Katalogbeitrag zur steirischen Landesausstellung 2000

Robert Höldrich

Stellen Sie sich folgende Situation vor: Am Ufer eines kleinen Sees befinden sich zwei nebeneinander liegende längliche Buchten, die nur durch eine schmale Landzunge getrennt sind. Sie sitzen am Beginn dieser Landzunge und betrachten gleichzeitig die Wellenbewegungen in den beiden Buchten. Ihre Aufgabe ist es nun anhand dieser Wellenbilder festzustellen, wann und wo im See in der letzten Zeit Fische gesprungen, Schwimmer und Enten geschwommen sind, ob das große oder das kleinere Passagierschiff vor kurzem die 500 Meter rechts liegende Anlegestelle angelaufen hat und ob der von den Seglern so herbeigesehnte Wind auch am anderen Ufer des Sees mit konstanter Stärke oder doch in Böen weht. Natürlich verursachen alle Schwimmer, Enten, Schiffe und Windstöße im Wasser Wellen, die sich vom Ort ihrer Entstehung in alle Richtungen ausbreiten. Natürlich werden einige dieser Wellen früher oder später auch die Eingänge der beiden Buchten erreichen und so zu den Wellenbildern beitragen, die Sie beobachten können.
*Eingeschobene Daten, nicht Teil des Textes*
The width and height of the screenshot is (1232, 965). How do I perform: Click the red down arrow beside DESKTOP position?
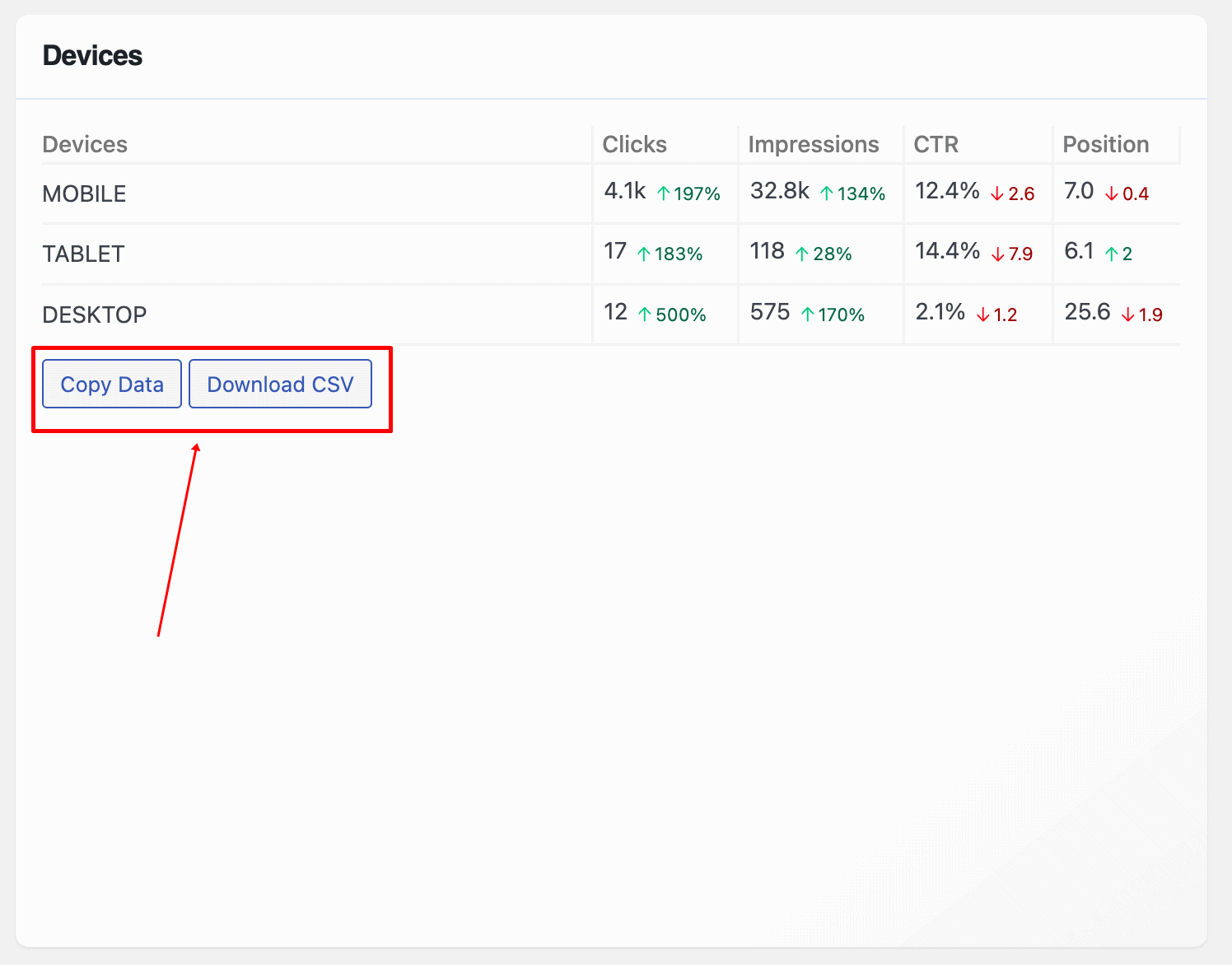coord(1127,315)
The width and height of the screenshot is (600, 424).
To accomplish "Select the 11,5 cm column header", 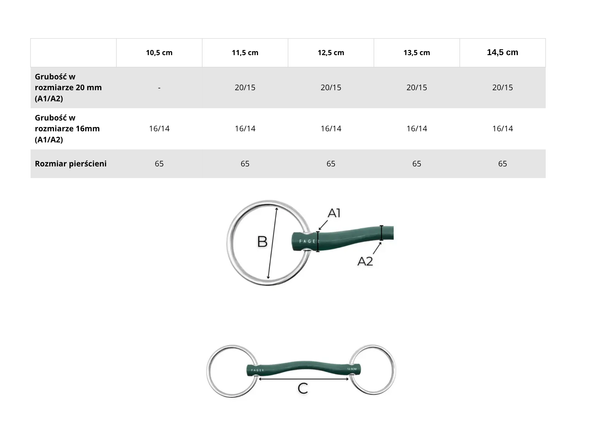I will click(245, 52).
Aber niemand käme ernsthaft auf die Idee, daß man daraus auf das Geschehen am See in sinnvoller Weise schließen könnte. Dieses höchst komplexe Problem ist weder eindeutig noch vollständig lösbar.1
Stellen wir uns eine andere Situation vor: Ein stark frequentierter Platz in einer Stadt. Busse und Straßenbahnen fahren in die Haltestellen ein, Fahrgäste steigen ein und aus. Mehrere Kaffeehäuser, Imbißstuben und Restaurants haben ihre Gastgärten geöffnet. Zeitungsverkäufer preisen ihre Ware an. An mehreren Marktständen gibt es Brot, Gemüse und Blumen zu kaufen. Sie stehen mitten auf diesem Platz mit geschlossenen Augen und horchen. Und es bereitet Ihnen keine allzu großen Probleme zu erkennen, daß ein großer Bus gerade hinter Ihnen vorbeifährt, daß halbrechts vor Ihnen in einiger Entfernung eine Gruppe junger Leute lautstark diskutiert und im nächsten Moment eine Straßenbahn um die Ecke aus einer einmündenden Seitenstraße in den Platz einfahren wird. Sie können sich also ein vernünftiges Bild des Geschehens auf diesem Platz machen.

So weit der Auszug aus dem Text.